_PASSAGE_
* START *
Waldman began writing while at home with her first child. She had returned to work after Sophie's birth, "breast pump in one hand and briefcase in the other."

But the writer called it quits when she became jealous of all the time her work-at-home husband was sharing with the baby.

She soon discovered that staying home wasn't her cup of tea. "I looked for support at the playground," she recalls. "I said to the other mothers, 'Doesn't this kind of suck?' and everyone would look at me like I was a criminal."

With four children to care for, Waldman says, she writes "from car pool to car pool" while Chabon writes at night. In between soccer games, school activities and orthodontist visits, she and her husband always find time to talk about their work.

"We do this thing called 'plot walks,'" Waldman says. "We'll walk for hours, hashing through a plot problem. That's where we help each other the most."

Waldman is at work on another novel, Winter's End, which she says was inspired by the women who confronted her on Oprah.

"I looked at those women and thought, 'That's the kind of person I want to write about': the person who prepared herself so completely for a professional career, was single-minded about it, then got married and had children and found herself with a totally different life.

"It's a good life in this sort of Madame Bovary way," Waldman says. "It's beautiful and perfect and seems to be just what you want but ends up becoming a gilded cage."
* END *
_INFORMATION PROVIDED_
* START *
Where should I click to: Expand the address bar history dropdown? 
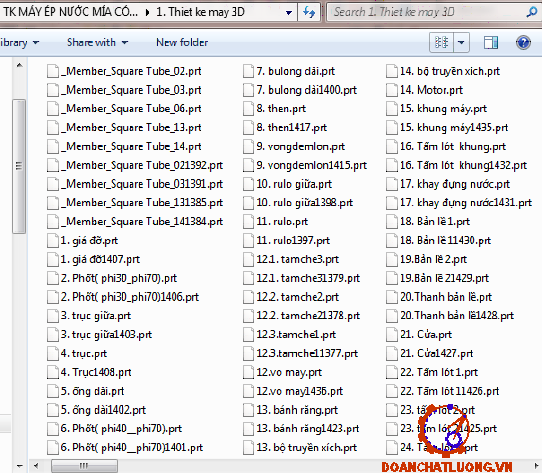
* END *
_TASK A_
In the passage about Waldman, what name does she give to the long walks where she and her husband work through plot problems?
_TASK B_
In the passage about Waldman, copy the text starting at "With four children" and stopping after "about their work.", with "dentist appointments" swapped in for "orthodontist visits".

_SOLUTION A_
Plot walks

_SOLUTION B_
With four children to care for, Waldman says, she writes "from car pool to car pool" while Chabon writes at night. In between soccer games, school activities and dentist appointments, she and her husband always find time to talk about their work.